Structure of aminopeptidase N from Escherichia coli suggests a compartmentalized, gated active site

Abstract

Aminopeptidase N from Escherichia coli is a major metalloprotease that participates in the controlled hydrolysis of peptides in the proteolytic pathway. Determination of the 870-aa structure reveals that it has four domains similar to the tricorn-interacting factor F3. The thermolysin-like active site is enclosed within a large cavity with a volume of 2,200 A(3), which is inaccessible to substrates except for a small opening of approximately 8-10 A. The substrate-based inhibitor bestatin binds to the protein with minimal changes, suggesting that this is the active form of the enzyme. The previously described structure of F3 had three distinct conformations that were described as "closed," "intermediate," and "open." The structure of aminopeptidase N from E. coli, however, is substantially more closed than any of these. Taken together, the results suggest that these proteases, which are involved in intracellular peptide degradation, prevent inadvertent hydrolysis of inappropriate substrates by enclosing the active site within a large cavity. There is also some evidence that the open form of the enzyme, which admits substrates, remains inactive until it adopts the closed form.

Fig. 1.

Sturcture of ePepN. (A) Stereodiagram showing the overall structure of ePepN. Individual domains are shown in different colors: blue, domain I; red, domain II; gold, domain III; green, domain IV. The N and C termini are indicated by arrows, and the red ovals indicate the location of the small opening in domain IV. The catalytic zinc ion is blue. (B) Electrostatic surface diagram of the catalytic domain (domain II) of ePepN. A bestatin molecule is shown in the active site cleft, with the arrows indicating its N and C termini.

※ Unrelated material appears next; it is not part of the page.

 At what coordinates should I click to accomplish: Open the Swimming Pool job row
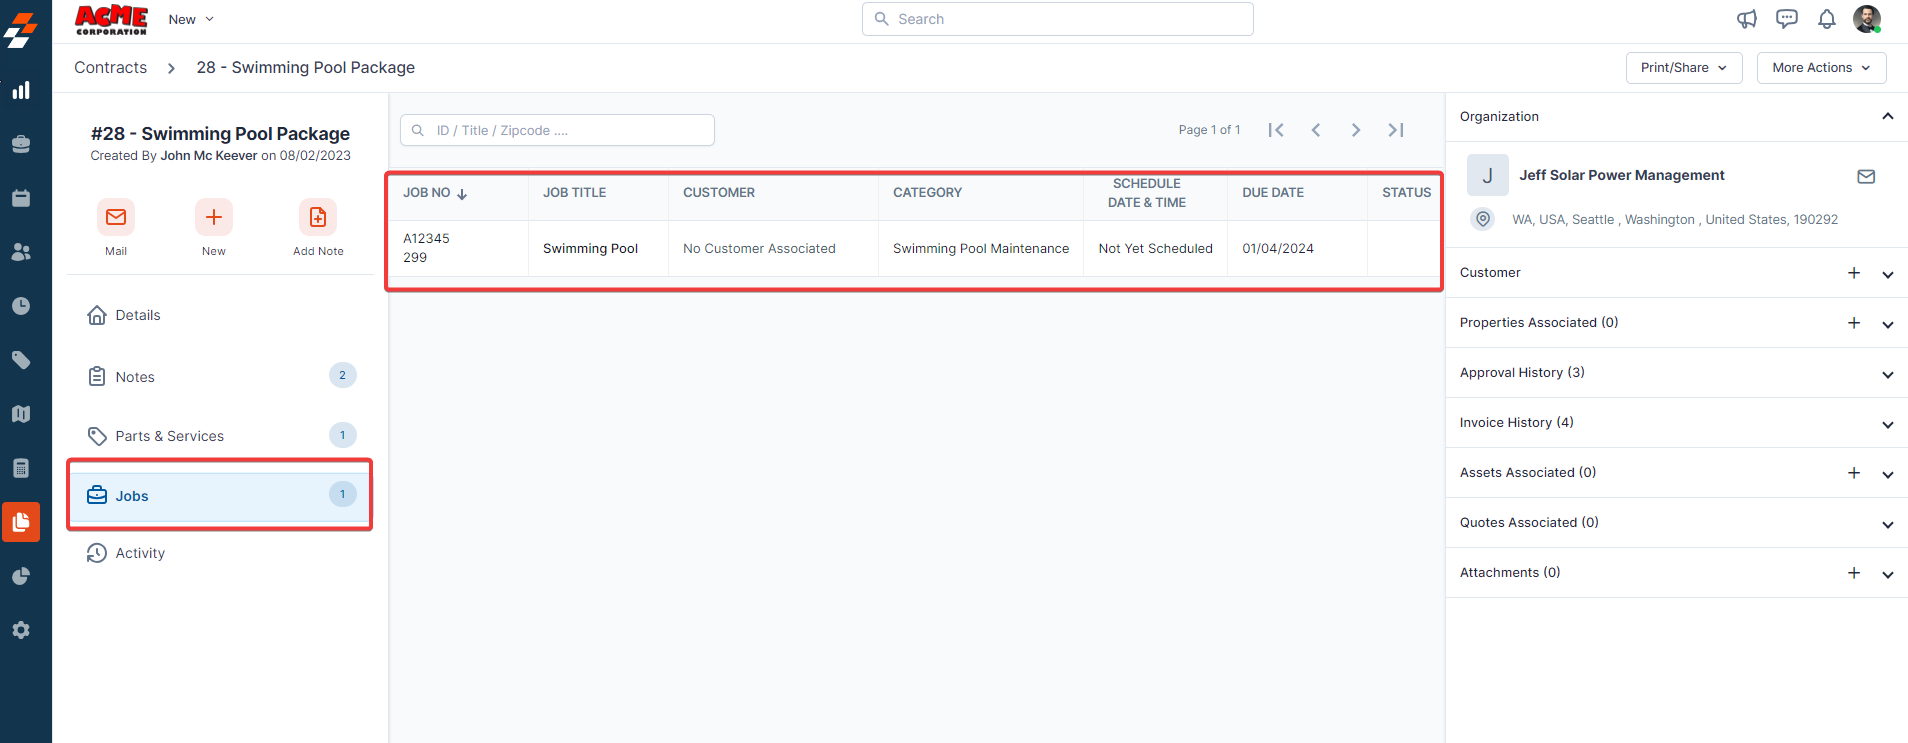coord(590,249)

The cleft is narrower on the left where the N terminus of the substrate binds and widens on the right to accommodate an extended polypeptide substrate.

Fig. 2.

Binding of bestatin to ePepN. (A) Bird’s-eye view of the stereodiagram of bestatin bound in the active site. The electron density is a 2.3-Å resolution omit map drawn at 3.9 σ. Bestatin is shown in yellow. Residues from the catalytic domain are pink, those from domain I are blue, and those from domain IV are green. Four water molecules are represented as red spheres, and Zn^II is represented as a blue sphere. (B) LIGPLOT diagram (36) of bestatin (yellow bonds) bound to ePepN. Residues from the catalytic domain are represented in gray, and Glu-121 from domain I is blue. Zn^II is represented as a cyan sphere. The dashed lines indicate hydrogen bonds, and the spikes represent hydrophobic interactions.

Fig. 3.

Interaction surfaces between the catalytic domain (domain II) and other domains of the ePepN structure. Two views of the catalytic domain are shown, related by a 180° rotation. Bestatin is in the active site. The part of the surface colored blue is in contact with domain I, the part in green contacts domain IV, and the part in yellow contacts domain III. The remainder of domain II contacts bulk solvent and is red.

Fig. 4.

Stereodiagram showing the superposition of ePepN and the F3 open structure (Protein Data Bank ID code 1Z5H, molecule A). The ePepN structure is color-coded blue, red, gold, and green for domains I, II, III, and IV, respectively. The F3 structure is gray. The C-terminal half of the α4-helix and the N terminus of α5 and the connecting loop are represented as solid lines along with a loop that undergoes a movement between the two structures. The catalytic zinc ion is blue. There are five lines in red, four of which are numbered 1–4 (also in red). These lines show the shifts in the α-helical pairs listed in Table 1. The blue double-headed arrow labeled 5 indicates a long loop in domain III that has a different conformation in F3 relative to ePepN.

Fig. 5.

Close-up stereoview of the superposition of the closed ePepN (red ribbons) and open F3 (gray) active sites. Helices α4 and α5 of the F3 structure bend away from the active site, and, in so doing, Tyr-351 of F3 (black) rotates away from the active site represented by bestatin (yellow) and zinc ion (blue). In the closed ePepN–bestatin complex, the analogous residue, Tyr-381, points into the active site and interacts with the inhibitor.